■ Do this
Can you format these lines as a numbered list with the blank lines dropped?

■ Interface element lines
---+---
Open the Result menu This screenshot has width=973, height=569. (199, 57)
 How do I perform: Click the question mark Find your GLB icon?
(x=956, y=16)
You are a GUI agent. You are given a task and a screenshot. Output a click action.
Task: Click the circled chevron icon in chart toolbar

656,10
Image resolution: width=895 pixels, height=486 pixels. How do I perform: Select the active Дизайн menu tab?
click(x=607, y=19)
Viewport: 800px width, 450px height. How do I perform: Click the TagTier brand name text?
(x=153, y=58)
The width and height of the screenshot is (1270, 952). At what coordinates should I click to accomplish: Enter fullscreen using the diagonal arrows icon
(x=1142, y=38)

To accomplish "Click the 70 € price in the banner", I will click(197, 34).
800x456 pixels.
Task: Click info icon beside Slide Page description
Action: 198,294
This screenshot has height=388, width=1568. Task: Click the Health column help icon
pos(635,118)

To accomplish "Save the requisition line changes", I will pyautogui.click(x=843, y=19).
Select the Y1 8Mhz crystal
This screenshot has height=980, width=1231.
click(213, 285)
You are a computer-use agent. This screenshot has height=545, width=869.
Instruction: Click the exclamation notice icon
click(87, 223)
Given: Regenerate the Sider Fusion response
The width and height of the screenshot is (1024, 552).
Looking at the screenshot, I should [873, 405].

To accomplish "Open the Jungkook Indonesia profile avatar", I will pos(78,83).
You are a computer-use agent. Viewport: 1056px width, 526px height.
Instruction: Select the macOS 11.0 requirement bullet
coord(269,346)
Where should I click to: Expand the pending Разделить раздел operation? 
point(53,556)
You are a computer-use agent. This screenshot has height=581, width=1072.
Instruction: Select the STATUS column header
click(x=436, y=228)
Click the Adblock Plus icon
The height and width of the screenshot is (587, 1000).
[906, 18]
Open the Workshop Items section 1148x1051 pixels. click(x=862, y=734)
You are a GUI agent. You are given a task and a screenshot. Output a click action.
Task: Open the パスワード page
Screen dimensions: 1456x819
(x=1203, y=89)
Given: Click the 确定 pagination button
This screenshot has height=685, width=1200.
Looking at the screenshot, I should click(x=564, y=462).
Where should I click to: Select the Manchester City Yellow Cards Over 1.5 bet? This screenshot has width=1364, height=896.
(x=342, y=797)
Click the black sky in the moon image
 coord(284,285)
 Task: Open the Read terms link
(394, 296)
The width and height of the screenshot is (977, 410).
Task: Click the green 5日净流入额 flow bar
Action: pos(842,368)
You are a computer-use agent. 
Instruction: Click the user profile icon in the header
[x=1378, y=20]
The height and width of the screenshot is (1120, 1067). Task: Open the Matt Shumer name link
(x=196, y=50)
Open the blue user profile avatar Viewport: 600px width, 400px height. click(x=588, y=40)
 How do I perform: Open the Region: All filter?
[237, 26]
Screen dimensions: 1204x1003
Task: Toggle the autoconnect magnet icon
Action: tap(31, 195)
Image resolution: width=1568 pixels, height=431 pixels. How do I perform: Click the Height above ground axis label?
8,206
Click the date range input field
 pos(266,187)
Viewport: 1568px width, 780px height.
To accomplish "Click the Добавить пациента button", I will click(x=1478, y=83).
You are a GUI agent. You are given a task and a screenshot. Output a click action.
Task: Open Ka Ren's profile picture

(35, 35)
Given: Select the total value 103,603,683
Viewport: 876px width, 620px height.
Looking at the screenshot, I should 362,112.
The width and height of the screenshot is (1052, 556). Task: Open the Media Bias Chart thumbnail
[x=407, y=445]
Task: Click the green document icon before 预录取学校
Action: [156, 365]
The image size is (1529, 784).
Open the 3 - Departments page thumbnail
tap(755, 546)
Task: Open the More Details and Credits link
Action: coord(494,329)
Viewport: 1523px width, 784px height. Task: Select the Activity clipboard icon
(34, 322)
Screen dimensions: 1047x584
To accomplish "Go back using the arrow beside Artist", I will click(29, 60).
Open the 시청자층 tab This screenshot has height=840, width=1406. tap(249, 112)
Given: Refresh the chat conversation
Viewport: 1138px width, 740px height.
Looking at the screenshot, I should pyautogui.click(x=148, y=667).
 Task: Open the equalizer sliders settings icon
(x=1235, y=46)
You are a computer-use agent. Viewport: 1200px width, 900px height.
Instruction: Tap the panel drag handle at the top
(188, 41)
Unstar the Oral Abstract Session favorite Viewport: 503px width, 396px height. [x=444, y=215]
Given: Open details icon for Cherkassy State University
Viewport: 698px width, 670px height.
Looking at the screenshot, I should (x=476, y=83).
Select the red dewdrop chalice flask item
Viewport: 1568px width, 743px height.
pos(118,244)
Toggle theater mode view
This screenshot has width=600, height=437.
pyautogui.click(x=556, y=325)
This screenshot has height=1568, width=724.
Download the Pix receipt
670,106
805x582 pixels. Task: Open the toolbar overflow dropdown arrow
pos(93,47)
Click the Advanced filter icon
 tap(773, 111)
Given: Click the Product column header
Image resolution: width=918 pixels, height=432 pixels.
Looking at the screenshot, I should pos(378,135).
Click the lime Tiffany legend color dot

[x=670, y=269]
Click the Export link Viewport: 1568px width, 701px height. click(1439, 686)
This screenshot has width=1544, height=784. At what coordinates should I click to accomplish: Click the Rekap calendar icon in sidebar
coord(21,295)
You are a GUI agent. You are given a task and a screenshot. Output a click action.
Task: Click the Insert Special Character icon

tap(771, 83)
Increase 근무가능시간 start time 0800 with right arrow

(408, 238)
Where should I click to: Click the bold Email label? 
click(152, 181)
---+---
■ Exercise solution
1. Open the Result menu This screenshot has width=973, height=569. (199, 57)
2.  How do I perform: Click the question mark Find your GLB icon?
3. (x=956, y=16)
4. You are a GUI agent. You are given a task and a screenshot. Output a click action.
5. Task: Click the circled chevron icon in chart toolbar
6. 656,10
7. Image resolution: width=895 pixels, height=486 pixels. How do I perform: Select the active Дизайн menu tab?
8. click(x=607, y=19)
9. Viewport: 800px width, 450px height. How do I perform: Click the TagTier brand name text?
10. (x=153, y=58)
11. The width and height of the screenshot is (1270, 952). At what coordinates should I click to accomplish: Enter fullscreen using the diagonal arrows icon
12. (x=1142, y=38)
13. To accomplish "Click the 70 € price in the banner", I will click(197, 34).
14. 800x456 pixels.
15. Task: Click info icon beside Slide Page description
16. Action: 198,294
17. This screenshot has height=388, width=1568. Task: Click the Health column help icon
18. pos(635,118)
19. To accomplish "Save the requisition line changes", I will pyautogui.click(x=843, y=19).
20. Select the Y1 8Mhz crystal
21. This screenshot has height=980, width=1231.
22. click(213, 285)
23. You are a computer-use agent. This screenshot has height=545, width=869.
24. Instruction: Click the exclamation notice icon
25. click(87, 223)
26. Given: Regenerate the Sider Fusion response
27. The width and height of the screenshot is (1024, 552).
28. Looking at the screenshot, I should [873, 405].
29. To accomplish "Open the Jungkook Indonesia profile avatar", I will pos(78,83).
30. You are a computer-use agent. Viewport: 1056px width, 526px height.
31. Instruction: Select the macOS 11.0 requirement bullet
32. coord(269,346)
33. Where should I click to: Expand the pending Разделить раздел operation? 
34. point(53,556)
35. You are a computer-use agent. This screenshot has height=581, width=1072.
36. Instruction: Select the STATUS column header
37. click(x=436, y=228)
38. Click the Adblock Plus icon
39. The height and width of the screenshot is (587, 1000).
40. [906, 18]
41. Open the Workshop Items section 1148x1051 pixels. click(x=862, y=734)
42. You are a GUI agent. You are given a task and a screenshot. Output a click action.
43. Task: Open the パスワード page
44. Screen dimensions: 1456x819
45. (x=1203, y=89)
46. Given: Click the 确定 pagination button
47. This screenshot has height=685, width=1200.
48. Looking at the screenshot, I should click(x=564, y=462).
49. Where should I click to: Select the Manchester City Yellow Cards Over 1.5 bet? This screenshot has width=1364, height=896.
50. (x=342, y=797)
51. Click the black sky in the moon image
52.  coord(284,285)
53.  Task: Open the Read terms link
54. (394, 296)
55. The width and height of the screenshot is (977, 410).
56. Task: Click the green 5日净流入额 flow bar
57. Action: pos(842,368)
58. You are a computer-use agent. 
59. Instruction: Click the user profile icon in the header
60. [x=1378, y=20]
61. The height and width of the screenshot is (1120, 1067). Task: Open the Matt Shumer name link
62. (x=196, y=50)
63. Open the blue user profile avatar Viewport: 600px width, 400px height. click(x=588, y=40)
64.  How do I perform: Open the Region: All filter?
65. [237, 26]
66. Screen dimensions: 1204x1003
67. Task: Toggle the autoconnect magnet icon
68. Action: tap(31, 195)
69. Image resolution: width=1568 pixels, height=431 pixels. How do I perform: Click the Height above ground axis label?
70. 8,206
71. Click the date range input field
72.  pos(266,187)
73. Viewport: 1568px width, 780px height.
74. To accomplish "Click the Добавить пациента button", I will click(x=1478, y=83).
75. You are a GUI agent. You are given a task and a screenshot. Output a click action.
76. Task: Open Ka Ren's profile picture
77. (35, 35)
78. Given: Select the total value 103,603,683
79. Viewport: 876px width, 620px height.
80. Looking at the screenshot, I should 362,112.
81. The width and height of the screenshot is (1052, 556). Task: Open the Media Bias Chart thumbnail
82. [x=407, y=445]
83. Task: Click the green document icon before 预录取学校
84. Action: [156, 365]
85. The image size is (1529, 784).
86. Open the 3 - Departments page thumbnail
87. tap(755, 546)
88. Task: Open the More Details and Credits link
89. Action: coord(494,329)
90. Viewport: 1523px width, 784px height. Task: Select the Activity clipboard icon
91. (34, 322)
92. Screen dimensions: 1047x584
93. To accomplish "Go back using the arrow beside Artist", I will click(29, 60).
94. Open the 시청자층 tab This screenshot has height=840, width=1406. tap(249, 112)
95. Given: Refresh the chat conversation
96. Viewport: 1138px width, 740px height.
97. Looking at the screenshot, I should pyautogui.click(x=148, y=667).
98.  Task: Open the equalizer sliders settings icon
99. (x=1235, y=46)
100. You are a computer-use agent. Viewport: 1200px width, 900px height.
101. Instruction: Tap the panel drag handle at the top
102. (188, 41)
103. Unstar the Oral Abstract Session favorite Viewport: 503px width, 396px height. [x=444, y=215]
104. Given: Open details icon for Cherkassy State University
105. Viewport: 698px width, 670px height.
106. Looking at the screenshot, I should (x=476, y=83).
107. Select the red dewdrop chalice flask item
108. Viewport: 1568px width, 743px height.
109. pos(118,244)
110. Toggle theater mode view
111. This screenshot has width=600, height=437.
112. pyautogui.click(x=556, y=325)
113. This screenshot has height=1568, width=724.
114. Download the Pix receipt
115. 670,106
116. 805x582 pixels. Task: Open the toolbar overflow dropdown arrow
117. pos(93,47)
118. Click the Advanced filter icon
119.  tap(773, 111)
120. Given: Click the Product column header
121. Image resolution: width=918 pixels, height=432 pixels.
122. Looking at the screenshot, I should pos(378,135).
123. Click the lime Tiffany legend color dot
124. [x=670, y=269]
125. Click the Export link Viewport: 1568px width, 701px height. click(1439, 686)
126. This screenshot has width=1544, height=784. At what coordinates should I click to accomplish: Click the Rekap calendar icon in sidebar
127. coord(21,295)
128. You are a GUI agent. You are given a task and a screenshot. Output a click action.
129. Task: Click the Insert Special Character icon
130. tap(771, 83)
131. Increase 근무가능시간 start time 0800 with right arrow
132. (408, 238)
133. Where should I click to: Click the bold Email label? 
134. click(152, 181)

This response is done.